O Natal é a quadra mais celebrada pela minha família. Não porque sejamos muito religiosos, que não somos. Fui baptizado e fiz a primeira comunhão, mas o padre depois de me dar a bolacha nunca mais me viu que aquilo sabia a bafio.
Na verdade somos ligados a um consumismozinho matreiro que alimentámos desde pequenos assistindo aos crescidos a jantar longas horas de bacalhau e azeite enquanto em prantos gritávamos em coro “”As prendas. As prendas.””
Nada que não tenha deixado mossa.

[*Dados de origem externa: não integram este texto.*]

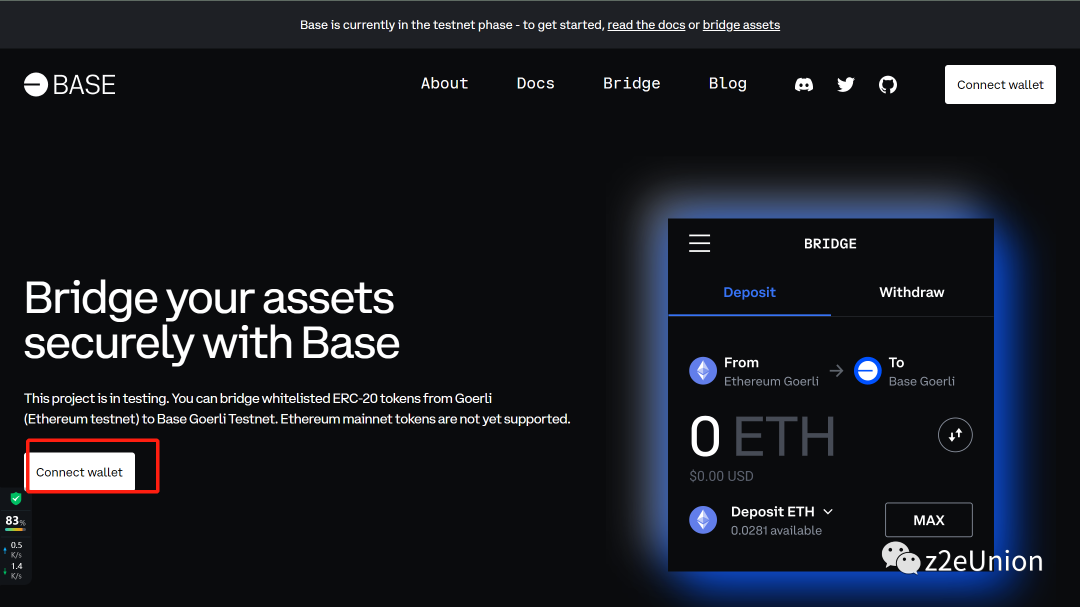Screen dimensions: 1080x607
Task: Open the Deposit ETH token dropdown
Action: 828,511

E porque de mossa, a minha há-de ser num daqueles sítios que só os outros vêem, mas a dos meus irmãos é bem à vista do condutor, de preferência no capota.
Bateram ambos de frente na desorganização natalícia da família e recusam-se a compactuar com tal coisa, numa atitude de “”Quem não é por mim, é contra mim.”” e eu a habilitar-me a ficar sem prendas, pois que as deles, por mais insignificantes que fossem economicamente, eram as que sempre me tocavam mais.

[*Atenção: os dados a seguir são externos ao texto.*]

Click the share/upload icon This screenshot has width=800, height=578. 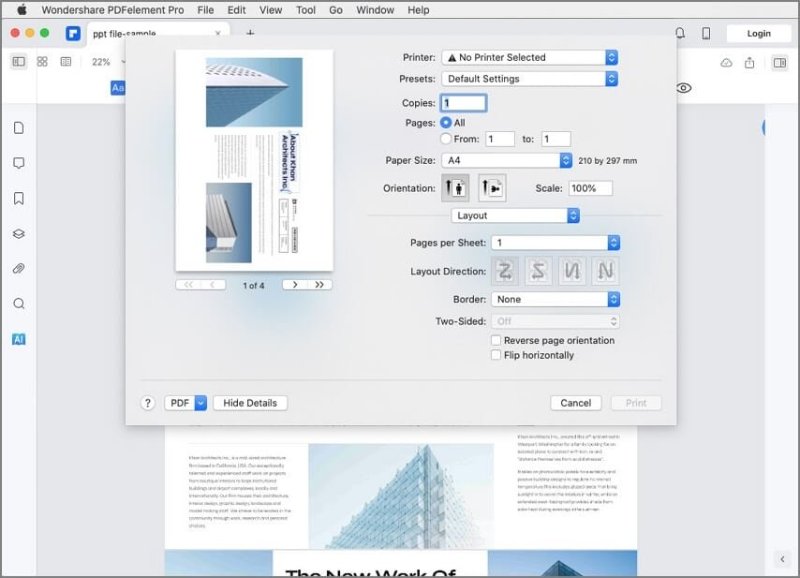pos(750,62)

Nada como uma boa confusão armada pela matriarca, para que os irmãos se deixem de falar. Não que eles tenham alguma razão para se chatearem comigo, mas a verdade é que dá mais trabalho chatearem-se com quem os pariu mas eles não escolheram.
A minha percepção é que chego a esta altura sempre com a alma hospitalizada. Seja com quem for, a culpa passa para mim, vá se lá saber porquê.
E lá fico à espera que passe a quadra da prendas para voltar à calmaria do meu lar. A vida é cheia destas coisas menores, mas na verdade é grande como mais nada.
Não sei se por as abarcar, se por ter um sentido sem sentido mas que não deixa de ser. E é com este pensamento da profundidade de uma poça de chuva que vos deixo, para um Feliz Natal e Feliz Ano Novo.